[...] CM is not intended to be a design pattern people should mimic. We are so bad at this
The crux is that the project's team is in effect not _interested_ in this. [And I admit that I had not understood it for a long time (hence the temptation to convince that it was important for *some* people).]
it would be a shame. No one in its right mind would copy or reuse this stuff. It is for internal use only
Then why is it so difficult to change (cf. all the nit-picking about backward-compatibility)?

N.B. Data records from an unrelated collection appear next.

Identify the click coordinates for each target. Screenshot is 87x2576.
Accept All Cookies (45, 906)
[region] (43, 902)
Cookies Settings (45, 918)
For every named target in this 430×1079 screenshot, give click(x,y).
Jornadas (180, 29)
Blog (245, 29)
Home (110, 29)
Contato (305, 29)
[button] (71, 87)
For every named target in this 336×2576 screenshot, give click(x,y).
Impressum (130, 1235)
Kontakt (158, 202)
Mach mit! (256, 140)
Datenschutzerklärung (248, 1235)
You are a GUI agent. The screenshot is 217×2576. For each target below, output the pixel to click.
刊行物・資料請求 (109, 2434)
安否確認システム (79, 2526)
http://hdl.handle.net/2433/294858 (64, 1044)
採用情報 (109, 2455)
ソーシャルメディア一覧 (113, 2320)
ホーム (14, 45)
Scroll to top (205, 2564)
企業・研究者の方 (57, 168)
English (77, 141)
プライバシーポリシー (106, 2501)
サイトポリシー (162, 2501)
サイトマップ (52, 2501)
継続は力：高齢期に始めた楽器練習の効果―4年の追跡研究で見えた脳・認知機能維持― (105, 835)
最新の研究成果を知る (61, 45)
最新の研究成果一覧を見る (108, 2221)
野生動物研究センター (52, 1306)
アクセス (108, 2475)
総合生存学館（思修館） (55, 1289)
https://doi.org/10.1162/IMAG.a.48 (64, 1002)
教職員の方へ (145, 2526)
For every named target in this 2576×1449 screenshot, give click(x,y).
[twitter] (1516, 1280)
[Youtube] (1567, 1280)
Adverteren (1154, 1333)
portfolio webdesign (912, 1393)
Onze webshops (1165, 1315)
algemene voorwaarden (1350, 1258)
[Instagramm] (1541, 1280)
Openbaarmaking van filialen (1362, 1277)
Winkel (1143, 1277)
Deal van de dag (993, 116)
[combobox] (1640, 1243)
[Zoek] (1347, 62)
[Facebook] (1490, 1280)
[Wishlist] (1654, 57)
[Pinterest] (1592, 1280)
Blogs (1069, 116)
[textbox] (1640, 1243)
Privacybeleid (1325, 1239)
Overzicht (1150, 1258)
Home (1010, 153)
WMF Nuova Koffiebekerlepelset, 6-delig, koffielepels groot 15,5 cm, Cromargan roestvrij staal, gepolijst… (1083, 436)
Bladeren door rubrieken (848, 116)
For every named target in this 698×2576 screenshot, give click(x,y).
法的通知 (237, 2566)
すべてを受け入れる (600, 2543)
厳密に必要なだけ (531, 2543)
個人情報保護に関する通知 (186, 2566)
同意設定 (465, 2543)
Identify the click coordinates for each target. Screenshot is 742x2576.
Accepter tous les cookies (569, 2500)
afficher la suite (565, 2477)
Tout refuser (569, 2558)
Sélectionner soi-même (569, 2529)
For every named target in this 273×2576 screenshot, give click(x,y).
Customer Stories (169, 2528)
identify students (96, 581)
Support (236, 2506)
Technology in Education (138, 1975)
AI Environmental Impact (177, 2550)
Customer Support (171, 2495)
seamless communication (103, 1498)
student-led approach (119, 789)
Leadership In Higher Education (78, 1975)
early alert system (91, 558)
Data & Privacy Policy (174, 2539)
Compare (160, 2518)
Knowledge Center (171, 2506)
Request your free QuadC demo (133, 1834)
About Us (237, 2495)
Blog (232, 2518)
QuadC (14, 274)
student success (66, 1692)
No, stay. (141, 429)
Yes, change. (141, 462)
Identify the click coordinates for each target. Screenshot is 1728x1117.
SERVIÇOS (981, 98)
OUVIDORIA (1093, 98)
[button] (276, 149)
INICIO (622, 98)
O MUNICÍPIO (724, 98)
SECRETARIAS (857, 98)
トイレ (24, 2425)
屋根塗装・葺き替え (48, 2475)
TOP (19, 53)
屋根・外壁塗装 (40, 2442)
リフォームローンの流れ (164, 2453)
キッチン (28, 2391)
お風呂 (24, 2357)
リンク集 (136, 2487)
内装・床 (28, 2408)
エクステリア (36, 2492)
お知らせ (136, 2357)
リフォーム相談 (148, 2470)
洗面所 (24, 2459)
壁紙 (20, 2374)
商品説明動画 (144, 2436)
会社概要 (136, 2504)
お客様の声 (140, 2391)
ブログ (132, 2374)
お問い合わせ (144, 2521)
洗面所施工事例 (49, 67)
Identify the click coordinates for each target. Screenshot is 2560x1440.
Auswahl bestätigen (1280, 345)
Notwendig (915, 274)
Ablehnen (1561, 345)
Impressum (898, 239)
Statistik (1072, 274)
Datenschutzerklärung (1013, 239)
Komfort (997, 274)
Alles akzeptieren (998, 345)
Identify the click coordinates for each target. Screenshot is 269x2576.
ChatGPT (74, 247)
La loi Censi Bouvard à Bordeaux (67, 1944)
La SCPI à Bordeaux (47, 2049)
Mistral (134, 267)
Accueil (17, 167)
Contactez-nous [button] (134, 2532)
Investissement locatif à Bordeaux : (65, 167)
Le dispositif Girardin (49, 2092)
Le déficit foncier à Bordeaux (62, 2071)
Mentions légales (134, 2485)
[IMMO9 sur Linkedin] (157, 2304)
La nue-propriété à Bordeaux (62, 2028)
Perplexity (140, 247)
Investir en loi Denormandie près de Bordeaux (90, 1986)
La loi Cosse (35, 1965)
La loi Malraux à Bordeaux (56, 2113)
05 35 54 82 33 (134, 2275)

As was (relatively) recently discussed, we could "mark" some code "for internal use" and be free to break compatibility at any time, for the sake of (an attempt at) a better design.
and we don't even have the resources to manage it by ourselves
There are (maybe) other people (like Ole?) who would like to experiment with new design ideas (not new math algorithms!) but are repelled by the (overly) conservative development process which is mainly feature-driven (like in a commercial project, shall I dare to say).
so we can't consider it as a path people should follow as we are leading them. Here we would be leading them directly against the wall.
True, unfortunately. There is really no long-term design. Even short term (quasi-)decisions when they concern the library as a whole, are not followed by action (cf. "fluent API")...
[...]
Best, Gilles --------------------------------------------------------------------- To unsubscribe, e-mail: [email protected] For additional commands, e-mail: [email protected]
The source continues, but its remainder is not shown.